begin AVAILABLE DATA

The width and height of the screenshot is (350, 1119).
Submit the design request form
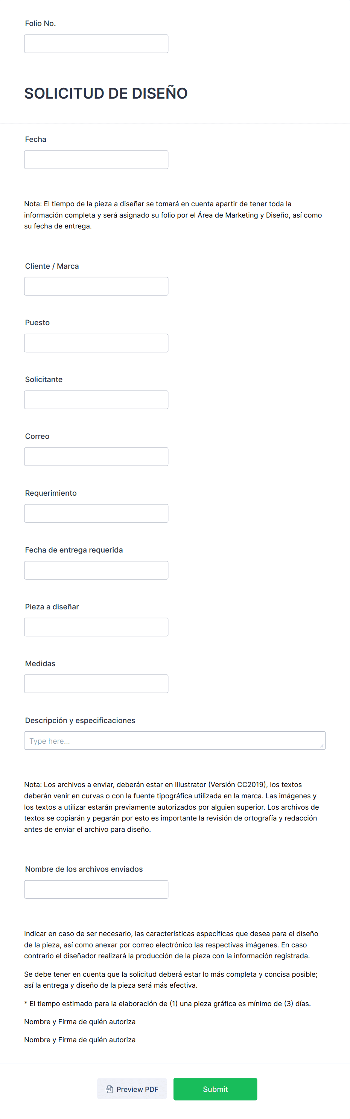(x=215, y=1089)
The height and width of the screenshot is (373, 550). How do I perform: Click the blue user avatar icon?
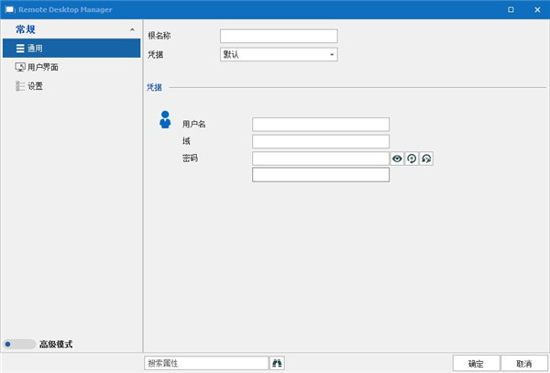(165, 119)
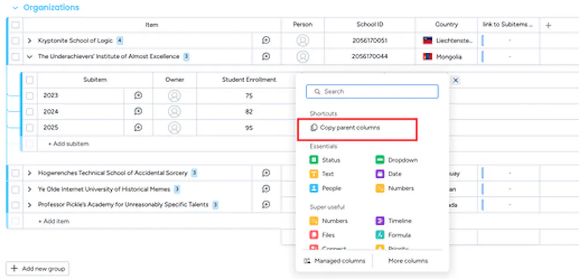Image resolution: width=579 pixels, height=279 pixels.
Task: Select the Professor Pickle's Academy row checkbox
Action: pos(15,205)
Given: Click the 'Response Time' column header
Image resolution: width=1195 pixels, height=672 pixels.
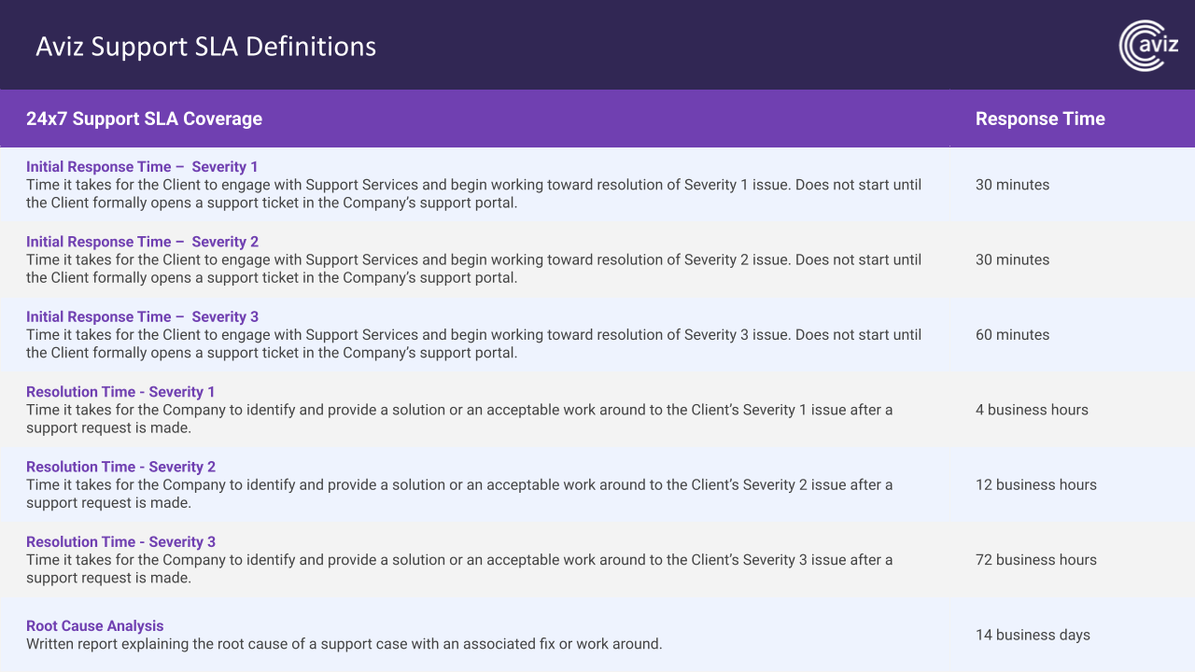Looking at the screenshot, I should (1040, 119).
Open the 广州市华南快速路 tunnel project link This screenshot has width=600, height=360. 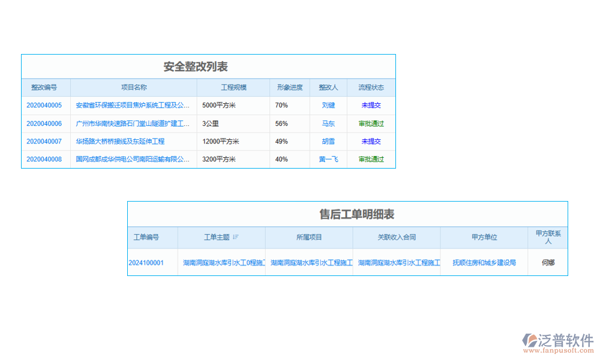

end AVAILABLE DATA

GOAL:
Swap "Click" for "Tap" everywhere it occurs in the entries and change nothing else. Give all the entries again, leaving out the pictures.

TASK SOLUTION:
The width and height of the screenshot is (350, 1119).
Submit the design request form
(x=215, y=1089)
The height and width of the screenshot is (373, 550). How do I perform: Tap the blue user avatar icon?
(165, 119)
Image resolution: width=579 pixels, height=279 pixels.
Task: Select the Professor Pickle's Academy row checkbox
Action: pos(15,205)
Given: Tap the 'Response Time' column header
Image resolution: width=1195 pixels, height=672 pixels.
Looking at the screenshot, I should (1040, 119).
Open the 广州市华南快速路 tunnel project link This screenshot has width=600, height=360. 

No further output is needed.